Work has officially started on the $38.2 million adaptive reuse of the former Studebaker Detroit Service Building in Milwaukee Junction. Piquette Flats will bring 161 apartment deemed affordable (or workforce housing) to the central Detroit neighborhood.

All of the apartments will be for those making between 60-120% Area Median Income (AMI), with most coming in below 80% AMI. The development will have 71 studios, 87 one-bedrooms, and 3 two-bedroom loft-style apartments.

The redevelopment also includes reconfiguring 190 parking spaces on-site.

Amenities for residents include a fitness center, lounge, community rooms, and a dog wash. Laundry will be located on each floor. 

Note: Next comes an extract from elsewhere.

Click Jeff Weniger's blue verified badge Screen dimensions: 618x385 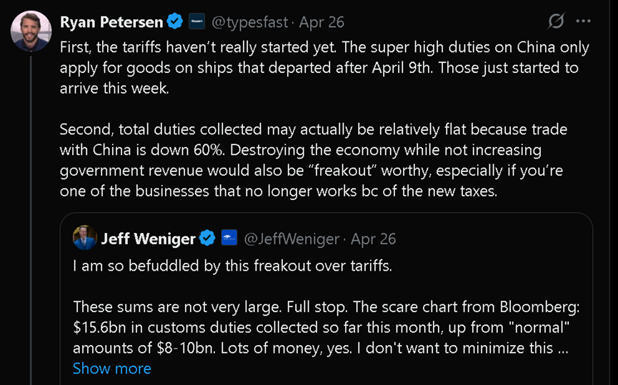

The Albert Kahn-designed building sits next to the Piquette Plant museum. The four-story, 108,000-square-foot building at Piquette Avenue and Brush Street dates back to 1920 and was used to support the nearby Studebaker factory. The building has been mostly vacant since 2017 and according to a release, was used for document storage and some office space. Its spot in the Piquette Avenue Industrial Historic District make it eligible for federal historic tax credits. 

Additional funding was approved from the City of Detroit with a 12-year $3 million tax abatement and $2 million in Brownfield Tax Increment Financing. The Michigan Economic Development Corporation also contributed a $7 million low-interest loan. Michigan State University is also investing in the project.

“Milwaukee Junction is the birthplace of the U.S. auto industry where, in the early 20th century, manufacturers sprang up around the Milwaukee and Grand Trunk railroad lines,” said Peter Cummings, Chairman & CEO of the Platform. “Piquette Flats allows us to repurpose this important historic building and provide affordable housing options for a diverse range of city residents.” 

Renovation work includes replacing all building systems (electrical, mechanical, and plumbing), a new roof and elevators, and preserving its historical features such as restoring its original red brick facade and installing new industrial sash windows. The apartments will have high ceilings and exposed ductwork. The martini columns seen in many Albert Kahn factories will be a feature of the space. 

Kraemer Design Group is the architect for the project, and the contractor is PCI One Source Contracting.

Work is expected to be completed on this project in summer of 2024.

The Platform has led many developments in the area, especially in neighboring New Center. They also completed the nearby 9-story Chroma building, which is now office, coworking, and event space. Development in Milwaukee Junction has been busy the past five years, and we could soon see the redevelopment of the nearby massive Fisher Body 21 plant.